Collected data
>>>
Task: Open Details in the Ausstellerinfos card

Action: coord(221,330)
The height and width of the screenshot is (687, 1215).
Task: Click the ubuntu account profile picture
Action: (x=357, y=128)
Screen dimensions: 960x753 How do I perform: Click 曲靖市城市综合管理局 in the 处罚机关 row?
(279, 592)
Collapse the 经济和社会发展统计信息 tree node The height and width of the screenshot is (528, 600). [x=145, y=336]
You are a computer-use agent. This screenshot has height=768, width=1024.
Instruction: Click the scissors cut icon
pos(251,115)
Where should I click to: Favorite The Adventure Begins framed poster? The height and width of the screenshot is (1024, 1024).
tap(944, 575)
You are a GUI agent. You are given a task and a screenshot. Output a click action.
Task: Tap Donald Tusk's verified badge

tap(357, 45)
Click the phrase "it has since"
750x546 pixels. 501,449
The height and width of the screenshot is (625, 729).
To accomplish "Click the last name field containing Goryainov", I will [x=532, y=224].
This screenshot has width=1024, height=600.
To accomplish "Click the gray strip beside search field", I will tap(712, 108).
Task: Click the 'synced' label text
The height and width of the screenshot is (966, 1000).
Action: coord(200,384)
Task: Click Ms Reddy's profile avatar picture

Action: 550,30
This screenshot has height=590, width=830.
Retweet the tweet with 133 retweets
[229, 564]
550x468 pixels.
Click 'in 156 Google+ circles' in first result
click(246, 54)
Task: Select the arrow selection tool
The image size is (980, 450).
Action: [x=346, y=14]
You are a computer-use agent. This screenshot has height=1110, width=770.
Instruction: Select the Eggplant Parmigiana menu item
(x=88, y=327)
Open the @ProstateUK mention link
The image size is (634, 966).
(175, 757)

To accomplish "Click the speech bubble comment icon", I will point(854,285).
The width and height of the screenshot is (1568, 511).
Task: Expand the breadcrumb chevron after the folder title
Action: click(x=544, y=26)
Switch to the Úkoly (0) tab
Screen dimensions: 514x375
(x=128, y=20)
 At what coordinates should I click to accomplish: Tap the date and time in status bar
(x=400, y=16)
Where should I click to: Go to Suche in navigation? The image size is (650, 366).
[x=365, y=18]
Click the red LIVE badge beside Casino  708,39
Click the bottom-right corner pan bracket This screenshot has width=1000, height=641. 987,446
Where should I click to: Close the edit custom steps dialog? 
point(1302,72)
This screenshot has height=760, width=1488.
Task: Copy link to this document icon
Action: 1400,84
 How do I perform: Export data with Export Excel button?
<<<
Problem - Every entry should be given again exactly as written.

Solution for this problem -
Task: Open Details in the Ausstellerinfos card

Action: coord(221,330)
The height and width of the screenshot is (687, 1215).
Task: Click the ubuntu account profile picture
Action: (x=357, y=128)
Screen dimensions: 960x753 How do I perform: Click 曲靖市城市综合管理局 in the 处罚机关 row?
(279, 592)
Collapse the 经济和社会发展统计信息 tree node The height and width of the screenshot is (528, 600). [x=145, y=336]
You are a computer-use agent. This screenshot has height=768, width=1024.
Instruction: Click the scissors cut icon
pos(251,115)
Where should I click to: Favorite The Adventure Begins framed poster? The height and width of the screenshot is (1024, 1024).
tap(944, 575)
You are a GUI agent. You are given a task and a screenshot. Output a click action.
Task: Tap Donald Tusk's verified badge

tap(357, 45)
Click the phrase "it has since"
750x546 pixels. 501,449
The height and width of the screenshot is (625, 729).
To accomplish "Click the last name field containing Goryainov", I will [x=532, y=224].
This screenshot has width=1024, height=600.
To accomplish "Click the gray strip beside search field", I will tap(712, 108).
Task: Click the 'synced' label text
The height and width of the screenshot is (966, 1000).
Action: coord(200,384)
Task: Click Ms Reddy's profile avatar picture

Action: 550,30
This screenshot has height=590, width=830.
Retweet the tweet with 133 retweets
[229, 564]
550x468 pixels.
Click 'in 156 Google+ circles' in first result
click(246, 54)
Task: Select the arrow selection tool
The image size is (980, 450).
Action: [x=346, y=14]
You are a computer-use agent. This screenshot has height=1110, width=770.
Instruction: Select the Eggplant Parmigiana menu item
(x=88, y=327)
Open the @ProstateUK mention link
The image size is (634, 966).
(175, 757)

To accomplish "Click the speech bubble comment icon", I will point(854,285).
The width and height of the screenshot is (1568, 511).
Task: Expand the breadcrumb chevron after the folder title
Action: click(x=544, y=26)
Switch to the Úkoly (0) tab
Screen dimensions: 514x375
(x=128, y=20)
 At what coordinates should I click to accomplish: Tap the date and time in status bar
(x=400, y=16)
Where should I click to: Go to Suche in navigation? The image size is (650, 366).
[x=365, y=18]
Click the red LIVE badge beside Casino  708,39
Click the bottom-right corner pan bracket This screenshot has width=1000, height=641. 987,446
Where should I click to: Close the edit custom steps dialog? 
point(1302,72)
This screenshot has height=760, width=1488.
Task: Copy link to this document icon
Action: 1400,84
 How do I perform: Export data with Export Excel button?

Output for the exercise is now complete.